Thursday, May 07, 2015

Why Lisp?

A number of people have contacted me about a comment I wrote yesterday on Hacker News asking me to elaborate, e.g.:
my impression is that lisp is *only* a different notation. Is that correct, or am I missing something? I don't see why it is so important that lisp code matches the data structure (and my assumption is that the match is the answer to 'why lisp') - am I overlooking the importance of macros, or is there even more that I'm still not aware of?
The answer to this question is long, so I thought I'd go ahead and turn it into a blog post.
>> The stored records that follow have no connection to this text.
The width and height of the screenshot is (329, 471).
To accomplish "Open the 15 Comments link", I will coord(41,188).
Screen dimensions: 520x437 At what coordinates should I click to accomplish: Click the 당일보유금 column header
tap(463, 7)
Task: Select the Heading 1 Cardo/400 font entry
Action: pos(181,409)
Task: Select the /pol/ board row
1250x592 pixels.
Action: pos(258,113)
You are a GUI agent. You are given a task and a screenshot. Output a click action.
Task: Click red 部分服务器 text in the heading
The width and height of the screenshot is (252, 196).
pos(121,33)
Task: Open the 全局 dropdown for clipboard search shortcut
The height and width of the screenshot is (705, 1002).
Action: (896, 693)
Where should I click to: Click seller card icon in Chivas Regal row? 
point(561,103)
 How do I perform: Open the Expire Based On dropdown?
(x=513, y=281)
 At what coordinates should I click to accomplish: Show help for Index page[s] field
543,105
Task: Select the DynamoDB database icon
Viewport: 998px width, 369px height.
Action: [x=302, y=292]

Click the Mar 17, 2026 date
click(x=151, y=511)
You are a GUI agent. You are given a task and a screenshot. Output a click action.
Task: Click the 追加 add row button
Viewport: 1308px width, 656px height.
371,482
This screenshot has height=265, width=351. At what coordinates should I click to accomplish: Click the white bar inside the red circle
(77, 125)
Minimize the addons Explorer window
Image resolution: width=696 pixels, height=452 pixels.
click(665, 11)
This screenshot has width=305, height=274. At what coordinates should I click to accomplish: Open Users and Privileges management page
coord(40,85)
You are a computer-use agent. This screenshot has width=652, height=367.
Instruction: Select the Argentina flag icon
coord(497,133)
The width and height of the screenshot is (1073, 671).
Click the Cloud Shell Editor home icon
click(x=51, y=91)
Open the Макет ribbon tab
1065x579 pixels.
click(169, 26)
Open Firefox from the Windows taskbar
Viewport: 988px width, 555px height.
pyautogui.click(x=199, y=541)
The short version of the answer is that Lisp is not merely a different notation, it's a fundamentally different way of thinking about what programming is.  The mainstream model is that programming consists of producing standalone artifacts called programs which operate on other artifacts called data.  Of course, everyone knows that programs are data, but the mainstream model revolves around maintaining an artificial distinction between the two concepts.  Yes, programs are data, but they are data only for a special kind of program called a compiler.  Compilers are hard to write, a field of study unto themselves.  Most people don't write their own compilers (except occasionally as academic exercises), but instead use compilers written by the select few who have attainted the level of mastery required to write one that isn't just a toy.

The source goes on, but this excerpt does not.